◆ Task item
The answer must be an exact copy of the lines from the one with "You are a GUI" through the final line of the records below, with no pictures.

Listed records below:

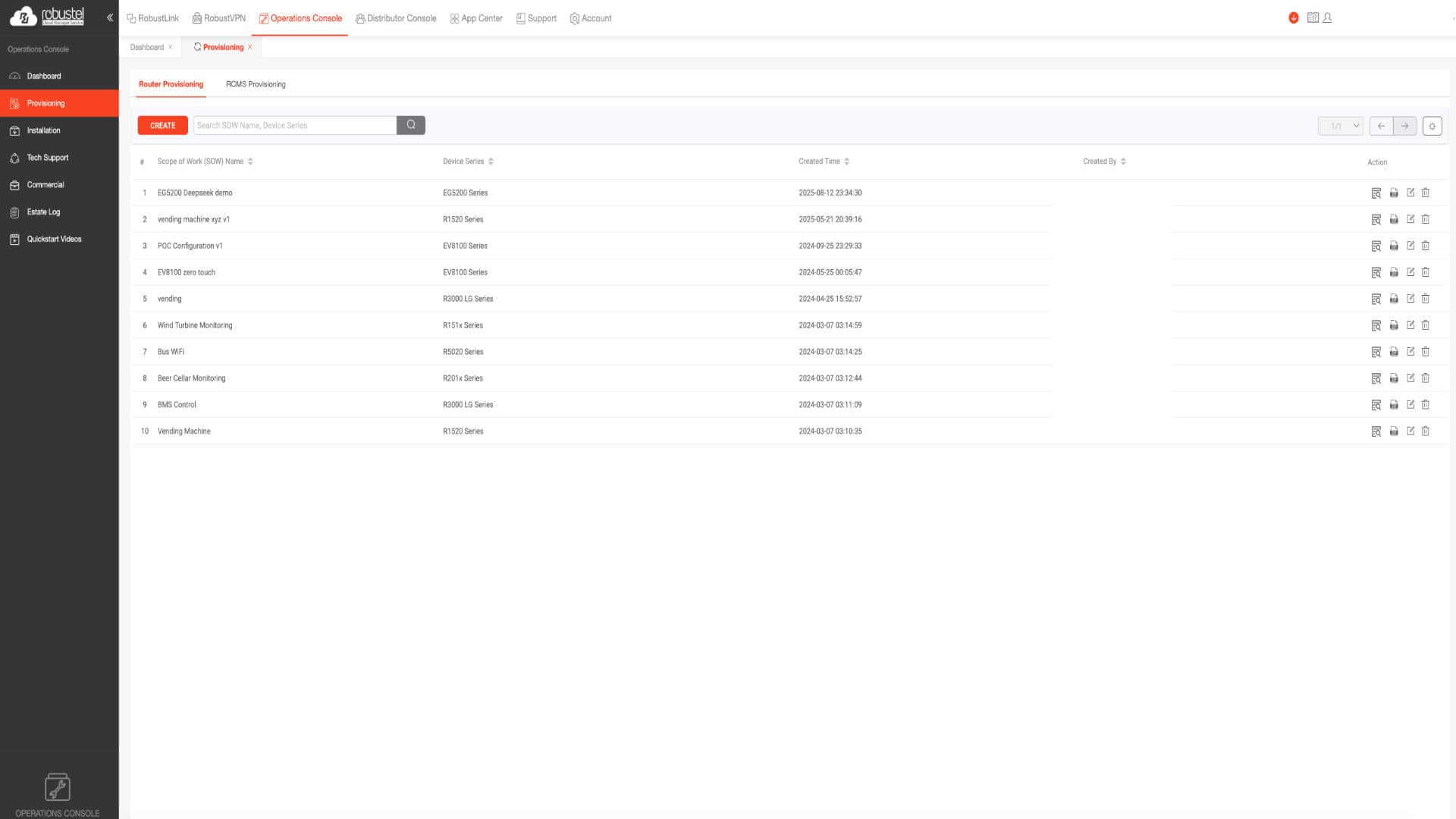Sort by Device Series column arrows
1456x819 pixels.
click(491, 162)
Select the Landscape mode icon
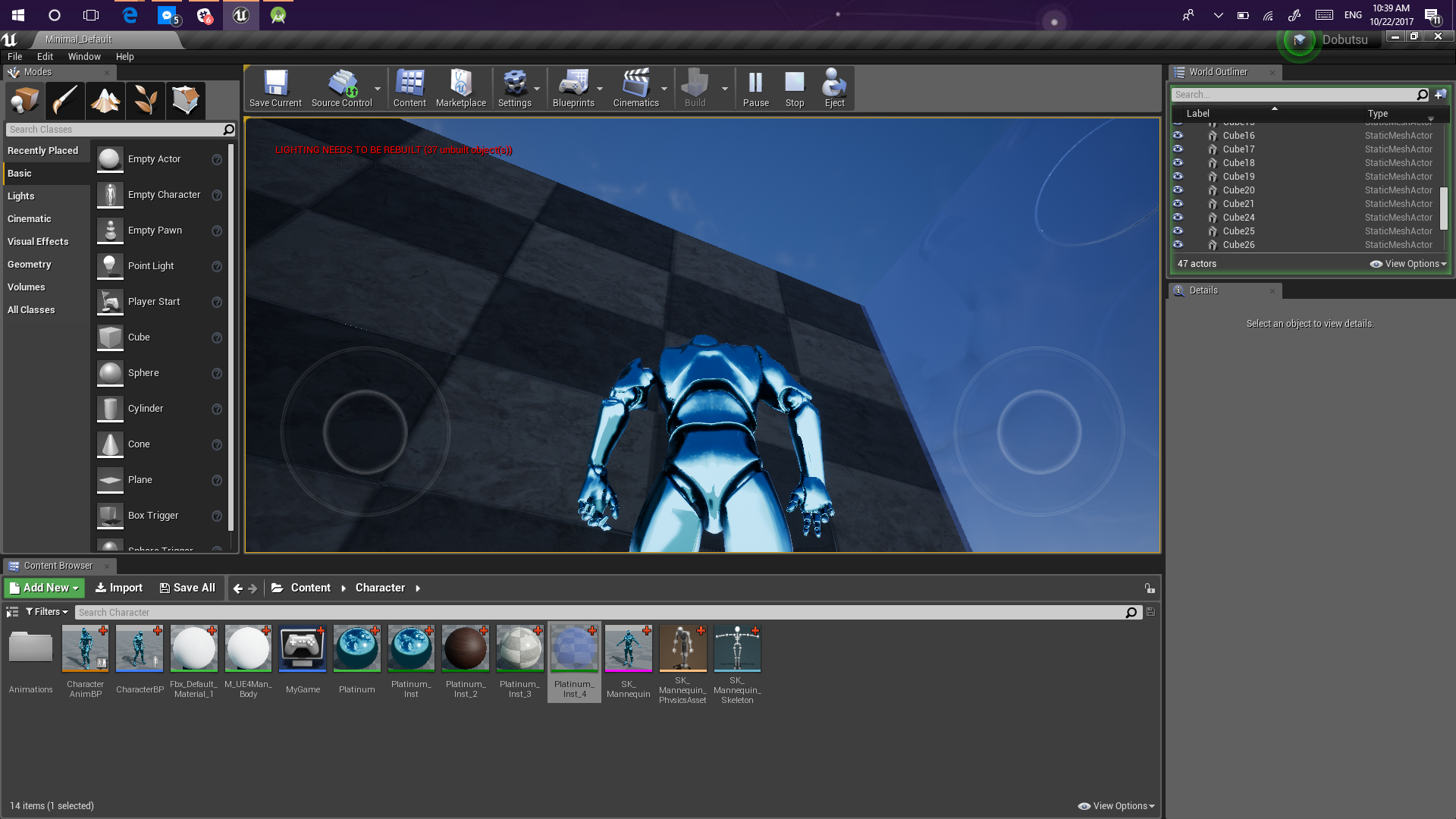The image size is (1456, 819). point(105,100)
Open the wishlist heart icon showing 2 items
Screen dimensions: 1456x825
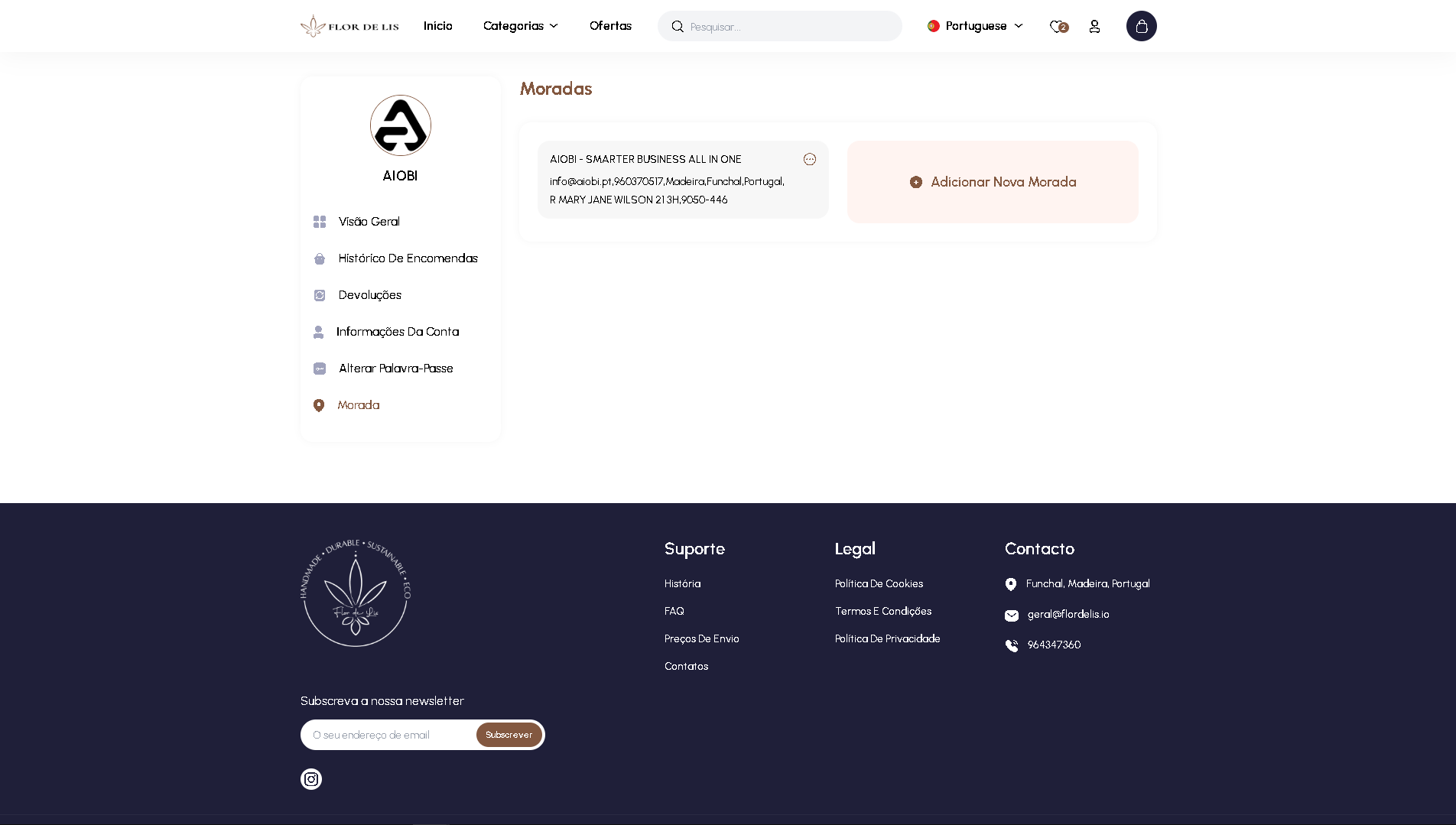1057,26
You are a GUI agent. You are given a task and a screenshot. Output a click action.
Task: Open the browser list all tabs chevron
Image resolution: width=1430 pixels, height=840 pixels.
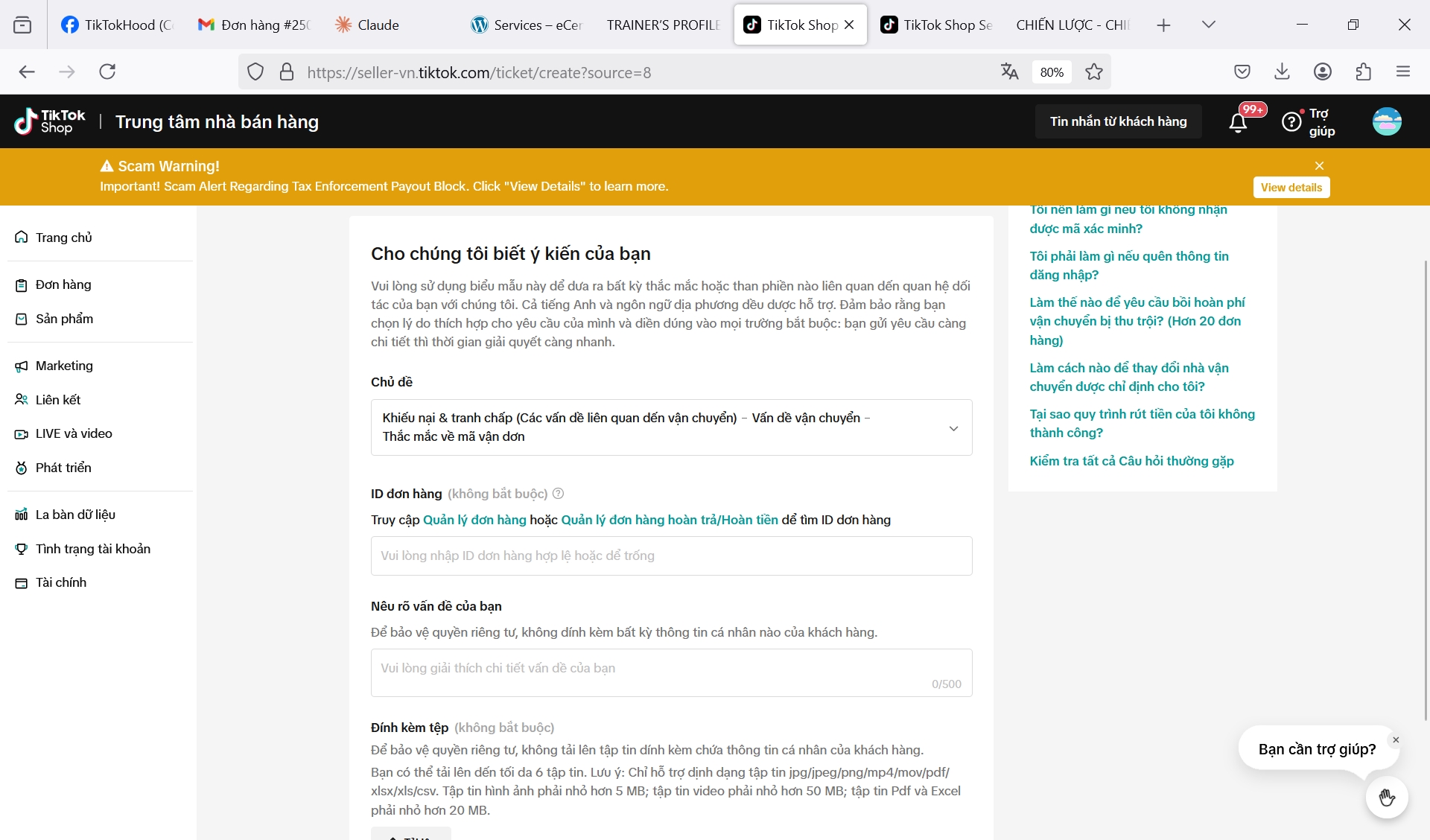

End of Listed records.

◆ Answer to the exercise
You are a GUI agent. You are given a task and a screenshot. Output a click action.
Task: Open the browser list all tabs chevron
Image resolution: width=1430 pixels, height=840 pixels.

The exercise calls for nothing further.